I don’t like reading fiction anymore. I want to read about the author who wrote the fiction, what was it really about. What really happened in his life that is the raw material for his fiction. I loved Ian Rankin’s BBC documentary exploration of the story behind Jekyll & Hyde and in particular his trying to work out where was Jekyll’s house. In the book it is stated as being only “in a Soho square” but which Soho square? Which house number? Wonderfully, Rankin tracked it down to No.28 Leicester Square, now the Moon Under Water Wetherspoon’s pub!

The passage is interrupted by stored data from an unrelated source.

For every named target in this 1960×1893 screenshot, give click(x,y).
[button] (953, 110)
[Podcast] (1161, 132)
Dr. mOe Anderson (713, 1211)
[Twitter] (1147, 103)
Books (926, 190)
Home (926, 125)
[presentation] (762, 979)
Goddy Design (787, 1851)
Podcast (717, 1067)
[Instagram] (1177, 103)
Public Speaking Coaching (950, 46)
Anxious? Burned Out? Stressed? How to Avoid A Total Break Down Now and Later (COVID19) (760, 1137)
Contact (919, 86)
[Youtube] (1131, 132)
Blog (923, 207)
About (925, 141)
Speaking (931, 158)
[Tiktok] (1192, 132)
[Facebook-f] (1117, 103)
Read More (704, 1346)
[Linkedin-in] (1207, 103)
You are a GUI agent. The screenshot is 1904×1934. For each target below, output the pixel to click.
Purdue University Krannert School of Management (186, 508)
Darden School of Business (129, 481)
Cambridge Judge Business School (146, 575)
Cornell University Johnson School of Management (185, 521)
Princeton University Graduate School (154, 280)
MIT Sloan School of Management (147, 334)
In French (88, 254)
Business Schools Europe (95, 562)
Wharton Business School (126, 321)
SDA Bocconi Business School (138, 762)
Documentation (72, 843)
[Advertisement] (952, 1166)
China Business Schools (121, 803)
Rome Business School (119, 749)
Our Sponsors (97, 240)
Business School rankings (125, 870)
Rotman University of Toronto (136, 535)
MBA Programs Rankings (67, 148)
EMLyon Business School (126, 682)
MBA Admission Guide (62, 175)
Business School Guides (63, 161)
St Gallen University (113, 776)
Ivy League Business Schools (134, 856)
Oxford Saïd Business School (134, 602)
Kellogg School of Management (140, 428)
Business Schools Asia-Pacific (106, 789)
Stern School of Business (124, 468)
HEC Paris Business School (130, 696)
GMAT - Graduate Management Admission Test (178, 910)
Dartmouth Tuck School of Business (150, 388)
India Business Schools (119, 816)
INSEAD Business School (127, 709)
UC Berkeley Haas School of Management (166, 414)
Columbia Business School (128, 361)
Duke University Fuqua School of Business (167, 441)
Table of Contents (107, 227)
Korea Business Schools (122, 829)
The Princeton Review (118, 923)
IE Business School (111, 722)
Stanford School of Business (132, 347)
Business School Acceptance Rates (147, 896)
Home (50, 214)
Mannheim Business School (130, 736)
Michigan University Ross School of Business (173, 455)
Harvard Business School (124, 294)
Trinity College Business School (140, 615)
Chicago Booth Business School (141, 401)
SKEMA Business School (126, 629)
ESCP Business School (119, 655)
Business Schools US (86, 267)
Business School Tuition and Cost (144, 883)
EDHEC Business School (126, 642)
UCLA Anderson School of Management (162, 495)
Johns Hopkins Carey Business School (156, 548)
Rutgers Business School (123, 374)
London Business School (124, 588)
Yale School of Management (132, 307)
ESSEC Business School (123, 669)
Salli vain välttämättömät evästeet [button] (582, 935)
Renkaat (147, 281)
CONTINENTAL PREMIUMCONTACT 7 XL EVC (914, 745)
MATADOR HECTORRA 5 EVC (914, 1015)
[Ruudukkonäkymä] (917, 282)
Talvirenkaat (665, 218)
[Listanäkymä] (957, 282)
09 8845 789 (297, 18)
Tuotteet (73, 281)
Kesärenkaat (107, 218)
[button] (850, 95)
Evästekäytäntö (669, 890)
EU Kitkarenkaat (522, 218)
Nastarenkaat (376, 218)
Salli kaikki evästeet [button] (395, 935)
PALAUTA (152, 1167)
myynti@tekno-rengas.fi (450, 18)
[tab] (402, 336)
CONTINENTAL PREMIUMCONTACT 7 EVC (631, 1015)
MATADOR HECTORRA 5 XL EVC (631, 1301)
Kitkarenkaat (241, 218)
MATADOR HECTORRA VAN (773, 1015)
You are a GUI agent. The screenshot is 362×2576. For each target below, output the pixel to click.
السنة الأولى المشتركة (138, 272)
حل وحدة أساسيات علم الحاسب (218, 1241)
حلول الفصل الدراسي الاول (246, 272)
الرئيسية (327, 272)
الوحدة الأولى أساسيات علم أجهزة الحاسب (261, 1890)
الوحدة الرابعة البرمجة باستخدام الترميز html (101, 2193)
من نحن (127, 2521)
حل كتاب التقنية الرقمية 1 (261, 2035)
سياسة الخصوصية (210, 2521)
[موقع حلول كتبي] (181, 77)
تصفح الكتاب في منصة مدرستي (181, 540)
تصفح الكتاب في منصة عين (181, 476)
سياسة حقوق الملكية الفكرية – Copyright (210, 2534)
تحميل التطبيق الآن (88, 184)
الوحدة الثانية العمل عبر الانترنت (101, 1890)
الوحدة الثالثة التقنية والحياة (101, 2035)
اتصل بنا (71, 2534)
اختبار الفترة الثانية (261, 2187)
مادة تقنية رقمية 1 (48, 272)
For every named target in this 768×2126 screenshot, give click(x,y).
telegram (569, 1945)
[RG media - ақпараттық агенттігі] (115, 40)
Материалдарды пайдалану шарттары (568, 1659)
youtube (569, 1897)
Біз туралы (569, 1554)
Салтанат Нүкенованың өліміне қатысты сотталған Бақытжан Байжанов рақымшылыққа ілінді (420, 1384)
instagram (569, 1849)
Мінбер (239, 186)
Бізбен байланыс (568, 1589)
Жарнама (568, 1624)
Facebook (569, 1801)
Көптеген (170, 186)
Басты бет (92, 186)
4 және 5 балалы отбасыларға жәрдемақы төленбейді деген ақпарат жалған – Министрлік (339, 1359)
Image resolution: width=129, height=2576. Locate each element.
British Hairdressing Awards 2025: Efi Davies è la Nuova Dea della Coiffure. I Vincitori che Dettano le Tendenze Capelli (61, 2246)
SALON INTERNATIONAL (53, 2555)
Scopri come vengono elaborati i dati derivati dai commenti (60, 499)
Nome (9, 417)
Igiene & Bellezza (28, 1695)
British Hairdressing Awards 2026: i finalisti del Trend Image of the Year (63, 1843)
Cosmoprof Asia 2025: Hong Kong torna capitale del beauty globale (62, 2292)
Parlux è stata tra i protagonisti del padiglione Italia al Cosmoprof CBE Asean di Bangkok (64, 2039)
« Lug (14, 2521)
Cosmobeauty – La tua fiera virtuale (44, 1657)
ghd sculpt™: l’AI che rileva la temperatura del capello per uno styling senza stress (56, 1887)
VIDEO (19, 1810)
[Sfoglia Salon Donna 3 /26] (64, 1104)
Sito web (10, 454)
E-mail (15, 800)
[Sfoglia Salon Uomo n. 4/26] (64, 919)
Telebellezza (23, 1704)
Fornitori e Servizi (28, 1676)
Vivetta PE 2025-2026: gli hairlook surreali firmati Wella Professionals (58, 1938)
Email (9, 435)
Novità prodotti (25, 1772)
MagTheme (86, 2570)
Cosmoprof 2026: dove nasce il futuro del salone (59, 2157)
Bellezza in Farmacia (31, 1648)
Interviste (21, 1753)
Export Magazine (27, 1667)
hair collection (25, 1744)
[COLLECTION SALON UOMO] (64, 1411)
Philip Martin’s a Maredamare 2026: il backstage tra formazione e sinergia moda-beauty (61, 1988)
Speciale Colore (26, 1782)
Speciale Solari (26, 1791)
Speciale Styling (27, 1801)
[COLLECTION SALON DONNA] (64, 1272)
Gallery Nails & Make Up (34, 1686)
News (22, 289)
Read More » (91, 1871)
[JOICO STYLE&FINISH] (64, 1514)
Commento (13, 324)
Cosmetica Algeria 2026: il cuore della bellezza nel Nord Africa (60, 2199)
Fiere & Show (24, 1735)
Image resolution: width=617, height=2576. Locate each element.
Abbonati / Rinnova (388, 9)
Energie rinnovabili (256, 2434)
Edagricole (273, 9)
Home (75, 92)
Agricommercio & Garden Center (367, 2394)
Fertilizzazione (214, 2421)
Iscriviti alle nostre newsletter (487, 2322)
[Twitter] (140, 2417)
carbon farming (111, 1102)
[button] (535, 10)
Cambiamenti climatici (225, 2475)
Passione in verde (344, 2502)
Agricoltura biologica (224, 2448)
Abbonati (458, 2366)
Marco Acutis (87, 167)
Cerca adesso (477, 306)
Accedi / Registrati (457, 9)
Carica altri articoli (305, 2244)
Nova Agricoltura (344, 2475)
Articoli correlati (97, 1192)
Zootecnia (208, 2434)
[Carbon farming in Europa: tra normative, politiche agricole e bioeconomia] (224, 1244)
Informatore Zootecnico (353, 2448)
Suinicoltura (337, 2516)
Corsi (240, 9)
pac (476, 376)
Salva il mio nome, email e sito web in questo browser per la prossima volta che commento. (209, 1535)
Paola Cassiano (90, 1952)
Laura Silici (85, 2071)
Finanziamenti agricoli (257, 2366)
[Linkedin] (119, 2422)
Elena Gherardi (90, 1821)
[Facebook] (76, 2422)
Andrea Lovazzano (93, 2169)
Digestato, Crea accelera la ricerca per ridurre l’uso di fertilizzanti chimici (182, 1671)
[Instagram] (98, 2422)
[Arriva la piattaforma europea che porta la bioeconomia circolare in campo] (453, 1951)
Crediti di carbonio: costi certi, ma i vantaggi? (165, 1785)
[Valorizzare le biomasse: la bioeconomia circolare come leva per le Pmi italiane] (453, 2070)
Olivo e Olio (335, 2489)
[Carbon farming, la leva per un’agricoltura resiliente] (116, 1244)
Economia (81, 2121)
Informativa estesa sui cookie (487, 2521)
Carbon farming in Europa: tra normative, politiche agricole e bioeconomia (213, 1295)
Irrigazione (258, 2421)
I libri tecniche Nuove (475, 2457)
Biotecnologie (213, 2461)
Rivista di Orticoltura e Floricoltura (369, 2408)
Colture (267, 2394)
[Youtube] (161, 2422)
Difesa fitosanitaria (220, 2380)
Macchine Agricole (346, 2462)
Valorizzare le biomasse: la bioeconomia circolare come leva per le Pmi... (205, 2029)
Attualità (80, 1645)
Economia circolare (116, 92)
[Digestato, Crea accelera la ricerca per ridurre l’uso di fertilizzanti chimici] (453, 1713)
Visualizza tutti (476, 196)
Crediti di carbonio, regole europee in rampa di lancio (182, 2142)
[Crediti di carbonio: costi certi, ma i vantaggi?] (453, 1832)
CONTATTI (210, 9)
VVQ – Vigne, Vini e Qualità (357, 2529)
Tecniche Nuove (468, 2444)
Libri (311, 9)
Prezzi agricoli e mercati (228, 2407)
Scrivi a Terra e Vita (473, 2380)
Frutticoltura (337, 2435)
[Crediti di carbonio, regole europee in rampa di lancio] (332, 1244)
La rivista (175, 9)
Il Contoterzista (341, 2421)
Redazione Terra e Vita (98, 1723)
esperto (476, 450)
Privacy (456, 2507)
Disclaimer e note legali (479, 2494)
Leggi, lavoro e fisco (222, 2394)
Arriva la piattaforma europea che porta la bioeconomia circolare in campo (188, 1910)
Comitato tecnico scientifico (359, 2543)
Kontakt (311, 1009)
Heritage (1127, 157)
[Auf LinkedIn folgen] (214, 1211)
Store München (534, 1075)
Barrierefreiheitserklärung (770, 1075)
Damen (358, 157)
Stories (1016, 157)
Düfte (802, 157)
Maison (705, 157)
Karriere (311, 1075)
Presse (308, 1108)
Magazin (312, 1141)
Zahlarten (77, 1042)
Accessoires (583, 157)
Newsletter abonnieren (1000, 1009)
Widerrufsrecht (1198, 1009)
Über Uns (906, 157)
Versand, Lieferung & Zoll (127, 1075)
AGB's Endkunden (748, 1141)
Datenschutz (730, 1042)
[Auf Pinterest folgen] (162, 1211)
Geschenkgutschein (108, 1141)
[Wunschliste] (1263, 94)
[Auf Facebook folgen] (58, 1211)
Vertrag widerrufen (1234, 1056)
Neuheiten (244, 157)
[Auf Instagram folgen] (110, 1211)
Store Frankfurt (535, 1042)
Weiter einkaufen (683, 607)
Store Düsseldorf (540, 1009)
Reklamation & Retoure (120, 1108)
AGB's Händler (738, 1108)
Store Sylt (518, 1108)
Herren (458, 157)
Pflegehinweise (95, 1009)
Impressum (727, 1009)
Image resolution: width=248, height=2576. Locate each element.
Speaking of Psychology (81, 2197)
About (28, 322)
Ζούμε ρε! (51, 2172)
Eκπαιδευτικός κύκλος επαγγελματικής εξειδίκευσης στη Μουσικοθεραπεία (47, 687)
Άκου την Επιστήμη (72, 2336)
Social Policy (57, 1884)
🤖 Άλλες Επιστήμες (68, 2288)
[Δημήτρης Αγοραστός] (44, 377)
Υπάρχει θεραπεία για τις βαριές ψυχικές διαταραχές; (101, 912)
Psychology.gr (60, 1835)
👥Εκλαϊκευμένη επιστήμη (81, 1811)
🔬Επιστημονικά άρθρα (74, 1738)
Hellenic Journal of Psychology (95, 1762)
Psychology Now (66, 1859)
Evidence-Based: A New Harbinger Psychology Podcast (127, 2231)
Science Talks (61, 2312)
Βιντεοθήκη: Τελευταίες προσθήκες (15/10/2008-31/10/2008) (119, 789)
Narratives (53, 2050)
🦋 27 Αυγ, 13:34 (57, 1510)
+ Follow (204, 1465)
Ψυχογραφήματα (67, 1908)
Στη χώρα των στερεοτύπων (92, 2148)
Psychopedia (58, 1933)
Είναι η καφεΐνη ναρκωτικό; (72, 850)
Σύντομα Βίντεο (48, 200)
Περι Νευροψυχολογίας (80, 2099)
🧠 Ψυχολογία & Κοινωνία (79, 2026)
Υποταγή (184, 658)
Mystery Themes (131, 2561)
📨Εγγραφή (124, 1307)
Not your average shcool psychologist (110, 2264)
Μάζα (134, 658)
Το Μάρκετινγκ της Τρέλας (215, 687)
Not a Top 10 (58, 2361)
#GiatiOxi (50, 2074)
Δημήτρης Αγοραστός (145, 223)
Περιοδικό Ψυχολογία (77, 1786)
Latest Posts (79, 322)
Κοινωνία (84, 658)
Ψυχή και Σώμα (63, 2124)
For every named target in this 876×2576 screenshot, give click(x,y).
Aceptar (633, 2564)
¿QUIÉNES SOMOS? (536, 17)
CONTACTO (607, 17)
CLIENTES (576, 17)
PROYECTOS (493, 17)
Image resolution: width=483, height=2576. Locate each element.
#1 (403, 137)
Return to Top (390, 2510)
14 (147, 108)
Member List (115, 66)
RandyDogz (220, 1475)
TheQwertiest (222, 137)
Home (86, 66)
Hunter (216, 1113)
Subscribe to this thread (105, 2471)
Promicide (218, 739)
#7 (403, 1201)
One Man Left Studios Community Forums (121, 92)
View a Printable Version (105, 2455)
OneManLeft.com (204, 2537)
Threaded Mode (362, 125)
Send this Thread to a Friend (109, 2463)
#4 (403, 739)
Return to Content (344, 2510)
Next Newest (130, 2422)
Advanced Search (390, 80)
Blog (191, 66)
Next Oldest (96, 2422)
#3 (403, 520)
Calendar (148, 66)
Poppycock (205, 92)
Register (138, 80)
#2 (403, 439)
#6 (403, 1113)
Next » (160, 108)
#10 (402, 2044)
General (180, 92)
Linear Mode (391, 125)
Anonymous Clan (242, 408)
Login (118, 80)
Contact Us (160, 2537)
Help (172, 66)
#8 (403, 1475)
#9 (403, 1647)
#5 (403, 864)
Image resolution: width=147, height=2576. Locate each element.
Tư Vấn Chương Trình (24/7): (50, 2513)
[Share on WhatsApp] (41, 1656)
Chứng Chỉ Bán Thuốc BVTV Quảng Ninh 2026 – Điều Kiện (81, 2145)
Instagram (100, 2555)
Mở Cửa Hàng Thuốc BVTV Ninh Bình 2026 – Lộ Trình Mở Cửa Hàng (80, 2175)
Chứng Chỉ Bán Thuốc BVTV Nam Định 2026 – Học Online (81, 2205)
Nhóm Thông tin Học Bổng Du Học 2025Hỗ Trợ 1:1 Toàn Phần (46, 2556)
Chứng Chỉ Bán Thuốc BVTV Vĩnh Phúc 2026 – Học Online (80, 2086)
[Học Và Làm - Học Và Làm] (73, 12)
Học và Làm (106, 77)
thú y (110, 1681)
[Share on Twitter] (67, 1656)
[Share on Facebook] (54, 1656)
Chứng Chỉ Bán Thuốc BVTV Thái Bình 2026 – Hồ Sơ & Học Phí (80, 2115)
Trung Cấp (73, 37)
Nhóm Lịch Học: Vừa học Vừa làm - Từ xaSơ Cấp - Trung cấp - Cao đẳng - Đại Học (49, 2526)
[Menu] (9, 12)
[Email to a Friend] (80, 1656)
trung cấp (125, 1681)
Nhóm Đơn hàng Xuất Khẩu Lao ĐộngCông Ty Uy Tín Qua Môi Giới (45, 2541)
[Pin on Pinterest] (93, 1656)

Maybe self-preservation led him to set the novel in London rather than Edinburgh. On the other hand, London was perfect. It had been the home of a Scots-born doctor called John Hunter. Hunter was known in all the right circles. He was married to a patron of the arts who would give grand parties at their home in Leicester Square. But if you continued through the house you came to Hunter's surgery. You might also be shown his vast (and growing) collection of weird and wonderful specimens. And eventually, you'd find yourself in the cramped accommodation used by his students, beyond which a door led out into a narrow alley off what is now Charing Cross Road. This was where, at dead of night, the grave-robbers arrived with fresh deliveries of cadavers.
John Hunter did like his little experiments …
When you read Dr Jekyll and Mr Hyde you will be struck by the similarities. (Jekyll himself purchased such a property from the heirs of a great medical man.)